Imagem provisória. depois virá uma de Claudio.
Pelo dia do Professor.
Este texto é uma homenagem a um grande professor de piano que tive, José
Claudio das Neves (UFRJ e Teatro Municipal do RJ). Fui seu único aluno
particular, em razão da longa amizade dele com meu pai desde os tempos de
solteiro, quando meu pai ainda era músico. Claudio nunca cobrou um tostão pelos
anos de aulas. Era pura amizade. Uma tia tentou que ele desse aula a um primo
meu, ele gentilmente negou. Essse grande “rabugento”, inigualável admirador do
uísque, meio ateu, inteligentíssimo e estudioso de primeira hora, contribuiu para a
formação do meu caráter como um inesquecível professor.
Meus pais me forçaram
a aprender piano, entendiam que este aprendizado era importante. Graças ao
piano, depois trabalhando profissionalmente como músico pude conhecer muitos
países. Só posso agradecer a meus pais por terem sido “autoritários” comigo, como
diriam pais idiotas dessa atualidade viadinha.
Comecei a estudar
piano com 4 ou 5 anos de idade e passei por várias professoras, além dos cursos
de iniciação na UFRJ, no Passeio Público, RJ. Com um razoável ouvido, conseguia
“enganar” às bondosas professoras em leitura e teoria musicais e reproduzir as
peças de ouvido. Ou elas se deixavam enganar por carinho. Como eu poderia, por
exemplo, driblar uma Deusnice Guerra, professora que em sua sala no apartamento
em Ipanema tinha não apenas um, mas dois pianos de cauda? Um para os simples
mortais, seus alunos, e outro que ela usava para seus concertos. Quando eu
chegava com minha mãe para aula, ficávamos do lado de fora ouvindo boquiabertos
concertos e estudos explendorosos que ela imediatamente parava quando
entrávamos.
Passei por diversas
professoras queridas. Uma delas, Aida Erlich veio a mim, eu já adulto, certa
vez, num show em que eu acompanhava Eliana Pittman, no Hotel Sheraton, no Rio,
e emocionada me abraçou muito e disse coisas lindas sobre como eu estava
tocando que, claro, ela era uma das responsáveis.
Aí topei com a muralha
musical: Claudio, o velho amigo de meu pai. Claudio era violinista por formação
(olha que encrenca), depois pianista e percussionista, além de exímio vibrafonista.
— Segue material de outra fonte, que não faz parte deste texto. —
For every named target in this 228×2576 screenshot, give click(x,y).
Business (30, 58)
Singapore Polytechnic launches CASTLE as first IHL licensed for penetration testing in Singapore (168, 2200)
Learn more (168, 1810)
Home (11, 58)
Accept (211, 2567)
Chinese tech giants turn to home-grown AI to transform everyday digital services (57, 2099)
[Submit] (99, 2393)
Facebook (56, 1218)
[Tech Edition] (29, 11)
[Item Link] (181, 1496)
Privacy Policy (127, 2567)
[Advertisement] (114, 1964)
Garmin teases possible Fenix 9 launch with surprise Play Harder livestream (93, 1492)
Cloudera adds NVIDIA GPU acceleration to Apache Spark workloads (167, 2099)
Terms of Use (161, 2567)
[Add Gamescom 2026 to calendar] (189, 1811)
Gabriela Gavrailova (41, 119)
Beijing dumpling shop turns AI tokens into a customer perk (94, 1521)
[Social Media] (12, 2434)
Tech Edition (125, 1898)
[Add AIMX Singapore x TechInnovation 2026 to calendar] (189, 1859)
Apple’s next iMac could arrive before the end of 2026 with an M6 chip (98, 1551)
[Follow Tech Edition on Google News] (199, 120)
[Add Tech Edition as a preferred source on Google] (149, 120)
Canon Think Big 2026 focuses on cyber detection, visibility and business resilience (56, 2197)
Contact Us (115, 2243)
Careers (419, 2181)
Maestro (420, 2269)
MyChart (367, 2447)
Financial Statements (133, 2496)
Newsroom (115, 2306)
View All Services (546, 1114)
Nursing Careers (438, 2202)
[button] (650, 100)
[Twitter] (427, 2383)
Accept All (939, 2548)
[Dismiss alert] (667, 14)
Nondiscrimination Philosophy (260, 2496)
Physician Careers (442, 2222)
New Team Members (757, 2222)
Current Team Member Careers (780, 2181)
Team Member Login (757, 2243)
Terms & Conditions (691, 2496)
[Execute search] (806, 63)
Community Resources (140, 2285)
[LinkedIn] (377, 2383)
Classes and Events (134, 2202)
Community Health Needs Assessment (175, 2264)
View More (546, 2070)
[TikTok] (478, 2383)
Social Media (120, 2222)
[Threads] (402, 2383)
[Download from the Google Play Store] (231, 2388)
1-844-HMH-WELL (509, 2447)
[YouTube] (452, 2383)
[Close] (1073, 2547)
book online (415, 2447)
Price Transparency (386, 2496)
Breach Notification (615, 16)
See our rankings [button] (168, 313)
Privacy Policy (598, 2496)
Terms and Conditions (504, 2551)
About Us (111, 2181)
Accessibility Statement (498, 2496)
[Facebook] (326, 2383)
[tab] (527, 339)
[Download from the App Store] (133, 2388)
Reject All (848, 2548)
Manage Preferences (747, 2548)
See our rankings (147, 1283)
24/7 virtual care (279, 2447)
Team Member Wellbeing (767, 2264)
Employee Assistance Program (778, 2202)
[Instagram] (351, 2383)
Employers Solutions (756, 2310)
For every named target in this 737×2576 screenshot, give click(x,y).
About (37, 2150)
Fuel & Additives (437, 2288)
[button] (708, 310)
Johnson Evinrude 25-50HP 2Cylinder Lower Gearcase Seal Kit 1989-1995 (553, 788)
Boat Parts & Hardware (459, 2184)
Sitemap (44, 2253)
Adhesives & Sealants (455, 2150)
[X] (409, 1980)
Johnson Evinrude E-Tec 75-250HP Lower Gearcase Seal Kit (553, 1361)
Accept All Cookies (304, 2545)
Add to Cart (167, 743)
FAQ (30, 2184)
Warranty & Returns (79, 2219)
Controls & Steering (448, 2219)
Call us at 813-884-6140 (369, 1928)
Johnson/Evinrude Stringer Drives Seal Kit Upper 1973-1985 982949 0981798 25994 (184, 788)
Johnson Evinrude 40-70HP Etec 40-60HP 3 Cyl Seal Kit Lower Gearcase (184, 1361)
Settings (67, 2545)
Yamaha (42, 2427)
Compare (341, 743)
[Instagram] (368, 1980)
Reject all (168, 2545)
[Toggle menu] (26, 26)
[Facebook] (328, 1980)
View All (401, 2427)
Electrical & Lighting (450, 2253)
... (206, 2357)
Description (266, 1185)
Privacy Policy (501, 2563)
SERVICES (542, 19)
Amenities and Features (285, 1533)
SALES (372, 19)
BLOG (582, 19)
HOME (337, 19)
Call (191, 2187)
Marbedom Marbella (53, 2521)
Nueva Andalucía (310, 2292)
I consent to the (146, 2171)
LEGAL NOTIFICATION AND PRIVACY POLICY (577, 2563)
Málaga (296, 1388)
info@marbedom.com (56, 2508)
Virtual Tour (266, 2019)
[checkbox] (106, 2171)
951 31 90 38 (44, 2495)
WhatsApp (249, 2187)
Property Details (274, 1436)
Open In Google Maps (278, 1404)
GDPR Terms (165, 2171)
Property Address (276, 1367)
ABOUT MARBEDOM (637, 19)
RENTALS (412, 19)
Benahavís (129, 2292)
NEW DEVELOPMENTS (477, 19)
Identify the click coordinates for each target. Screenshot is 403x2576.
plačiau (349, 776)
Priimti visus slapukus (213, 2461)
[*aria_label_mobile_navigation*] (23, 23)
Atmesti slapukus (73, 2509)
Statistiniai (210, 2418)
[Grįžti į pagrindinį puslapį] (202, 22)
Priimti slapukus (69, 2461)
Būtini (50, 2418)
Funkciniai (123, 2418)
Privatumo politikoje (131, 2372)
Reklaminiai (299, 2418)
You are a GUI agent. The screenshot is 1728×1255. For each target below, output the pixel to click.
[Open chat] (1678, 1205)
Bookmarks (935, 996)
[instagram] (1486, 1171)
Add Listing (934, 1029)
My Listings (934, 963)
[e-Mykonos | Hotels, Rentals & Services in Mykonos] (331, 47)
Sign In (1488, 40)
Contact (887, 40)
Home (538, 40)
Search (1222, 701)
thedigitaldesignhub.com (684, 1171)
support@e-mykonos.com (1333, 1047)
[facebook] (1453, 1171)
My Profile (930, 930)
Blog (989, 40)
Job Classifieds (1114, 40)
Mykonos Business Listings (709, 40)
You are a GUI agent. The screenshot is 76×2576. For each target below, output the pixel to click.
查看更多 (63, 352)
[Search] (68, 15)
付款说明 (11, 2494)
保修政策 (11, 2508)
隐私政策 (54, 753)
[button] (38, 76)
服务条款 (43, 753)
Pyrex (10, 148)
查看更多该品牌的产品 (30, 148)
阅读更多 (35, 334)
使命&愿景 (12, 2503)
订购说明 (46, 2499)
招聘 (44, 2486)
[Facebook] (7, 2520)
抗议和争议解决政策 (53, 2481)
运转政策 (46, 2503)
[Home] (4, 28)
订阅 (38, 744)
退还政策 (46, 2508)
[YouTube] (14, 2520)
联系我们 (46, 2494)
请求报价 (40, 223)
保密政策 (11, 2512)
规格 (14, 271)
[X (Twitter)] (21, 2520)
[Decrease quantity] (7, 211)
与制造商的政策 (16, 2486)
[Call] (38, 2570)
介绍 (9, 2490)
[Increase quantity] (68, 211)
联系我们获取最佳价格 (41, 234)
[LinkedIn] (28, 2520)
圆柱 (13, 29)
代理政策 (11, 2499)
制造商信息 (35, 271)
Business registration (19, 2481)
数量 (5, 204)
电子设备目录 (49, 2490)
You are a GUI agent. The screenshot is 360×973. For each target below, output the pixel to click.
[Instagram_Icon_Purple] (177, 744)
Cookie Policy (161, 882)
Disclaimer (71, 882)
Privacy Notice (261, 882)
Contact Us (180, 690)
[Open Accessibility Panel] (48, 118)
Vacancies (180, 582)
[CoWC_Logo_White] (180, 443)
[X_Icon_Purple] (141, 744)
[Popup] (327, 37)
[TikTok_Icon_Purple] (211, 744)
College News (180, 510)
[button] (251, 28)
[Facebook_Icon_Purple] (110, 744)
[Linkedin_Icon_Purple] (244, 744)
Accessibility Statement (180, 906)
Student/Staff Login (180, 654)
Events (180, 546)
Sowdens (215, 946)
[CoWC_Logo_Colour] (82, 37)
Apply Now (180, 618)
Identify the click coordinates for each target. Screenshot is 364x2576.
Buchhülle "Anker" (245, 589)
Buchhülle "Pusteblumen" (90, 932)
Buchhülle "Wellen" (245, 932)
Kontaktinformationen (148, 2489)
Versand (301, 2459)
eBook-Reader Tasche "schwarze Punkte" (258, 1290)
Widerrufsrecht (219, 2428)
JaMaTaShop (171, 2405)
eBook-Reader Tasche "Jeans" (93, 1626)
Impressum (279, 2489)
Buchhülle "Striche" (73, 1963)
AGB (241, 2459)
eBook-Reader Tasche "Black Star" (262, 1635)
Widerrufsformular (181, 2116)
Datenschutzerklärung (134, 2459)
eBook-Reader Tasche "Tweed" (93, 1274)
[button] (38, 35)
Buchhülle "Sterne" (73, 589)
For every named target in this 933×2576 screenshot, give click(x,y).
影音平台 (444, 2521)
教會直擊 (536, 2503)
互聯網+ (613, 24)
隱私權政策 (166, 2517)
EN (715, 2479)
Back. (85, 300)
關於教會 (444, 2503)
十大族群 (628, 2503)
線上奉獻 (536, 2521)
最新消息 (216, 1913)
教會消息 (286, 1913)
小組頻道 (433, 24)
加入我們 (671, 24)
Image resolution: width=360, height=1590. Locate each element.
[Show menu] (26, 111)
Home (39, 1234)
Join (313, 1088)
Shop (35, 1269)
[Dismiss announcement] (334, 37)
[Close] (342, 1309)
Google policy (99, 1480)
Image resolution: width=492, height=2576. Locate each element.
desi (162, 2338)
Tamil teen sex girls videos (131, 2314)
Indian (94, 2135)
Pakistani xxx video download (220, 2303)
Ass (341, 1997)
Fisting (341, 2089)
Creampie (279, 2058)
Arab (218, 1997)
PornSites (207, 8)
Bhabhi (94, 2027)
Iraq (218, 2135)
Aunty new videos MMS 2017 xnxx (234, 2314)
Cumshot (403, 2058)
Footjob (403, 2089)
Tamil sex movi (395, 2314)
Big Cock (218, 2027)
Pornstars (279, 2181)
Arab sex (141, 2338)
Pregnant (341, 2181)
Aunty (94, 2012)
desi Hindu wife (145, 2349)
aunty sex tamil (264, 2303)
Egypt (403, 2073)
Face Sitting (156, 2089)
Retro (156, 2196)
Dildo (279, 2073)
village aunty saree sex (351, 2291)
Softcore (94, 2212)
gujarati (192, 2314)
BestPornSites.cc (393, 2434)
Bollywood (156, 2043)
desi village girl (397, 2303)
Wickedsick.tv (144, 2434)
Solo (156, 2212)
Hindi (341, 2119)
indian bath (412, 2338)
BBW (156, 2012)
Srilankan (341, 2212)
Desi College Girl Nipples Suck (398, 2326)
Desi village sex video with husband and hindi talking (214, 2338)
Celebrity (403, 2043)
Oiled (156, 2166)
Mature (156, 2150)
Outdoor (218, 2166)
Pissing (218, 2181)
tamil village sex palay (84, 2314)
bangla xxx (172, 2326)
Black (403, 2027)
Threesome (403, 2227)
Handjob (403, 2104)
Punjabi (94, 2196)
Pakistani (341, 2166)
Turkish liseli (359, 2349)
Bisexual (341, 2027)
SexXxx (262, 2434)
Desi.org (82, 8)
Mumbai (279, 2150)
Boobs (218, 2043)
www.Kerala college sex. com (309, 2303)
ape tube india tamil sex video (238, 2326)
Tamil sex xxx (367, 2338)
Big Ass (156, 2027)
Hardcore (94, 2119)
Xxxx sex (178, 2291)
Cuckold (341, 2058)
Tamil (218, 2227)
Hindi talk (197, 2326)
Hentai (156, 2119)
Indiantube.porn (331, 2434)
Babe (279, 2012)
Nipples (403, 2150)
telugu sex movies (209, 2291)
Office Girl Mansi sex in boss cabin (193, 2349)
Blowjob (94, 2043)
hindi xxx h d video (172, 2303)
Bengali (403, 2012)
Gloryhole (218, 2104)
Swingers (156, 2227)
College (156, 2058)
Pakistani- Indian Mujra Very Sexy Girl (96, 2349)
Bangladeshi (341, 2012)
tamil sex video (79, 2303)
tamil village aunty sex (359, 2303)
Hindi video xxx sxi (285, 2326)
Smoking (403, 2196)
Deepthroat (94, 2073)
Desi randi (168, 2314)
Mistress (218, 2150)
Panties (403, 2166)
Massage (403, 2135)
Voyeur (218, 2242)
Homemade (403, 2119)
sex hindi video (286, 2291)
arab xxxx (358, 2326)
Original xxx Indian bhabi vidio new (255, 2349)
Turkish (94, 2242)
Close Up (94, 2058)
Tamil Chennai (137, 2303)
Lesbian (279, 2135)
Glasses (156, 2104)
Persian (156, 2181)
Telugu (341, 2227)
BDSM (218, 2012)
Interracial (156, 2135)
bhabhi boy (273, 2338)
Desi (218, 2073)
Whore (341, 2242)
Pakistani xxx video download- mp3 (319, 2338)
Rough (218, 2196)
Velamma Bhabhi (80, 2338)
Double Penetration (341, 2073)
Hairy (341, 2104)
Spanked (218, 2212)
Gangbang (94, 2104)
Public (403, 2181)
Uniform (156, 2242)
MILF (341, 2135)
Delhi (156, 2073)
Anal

Quanto mais uísque melhor tocava, dizia meu pai. Custei a entender
isso, mas depois adorei entender. Seu método como professor de apenas um aluno particular era meio
russo, ou seja, sério. Não tinha nada de “lúdico”, essa coisa safada muito
usada atualmente para enganar tolinhos. Pianistas russos têm uma piada para
quando o sujeito não executa muito bem alguma coisa no piano, dizem que é um
pianista que estuda “somente” 6 horas por dia, e não 8 ou 10. Claudio pensava
mais ou menos assim. Aí meus problemas começaram. Eu era um adolescente basicamente
farsante no piano e os anos que passei com Claudio, ou mudava eu, com 15 anos de
idade, ou ele, com 40. Como a corda sempre arrebenta no lado mais fraco, devo a
ele muito de o que aprendi.
Nas vezes que ia à minha
casa para jogar conversa fora com meu pai, de vez
em quando me tratava como “vagabundo” perante meu pai, num misto de carinho e
reprimenda, próprio de quem sabe que tem que trans-formar aquela pessoa tola e
tonta que custava a tomar jeito, eu. Também, antigamente, os pais não iam
querer “processar” um professor que chamasse seu filho de vagabundo.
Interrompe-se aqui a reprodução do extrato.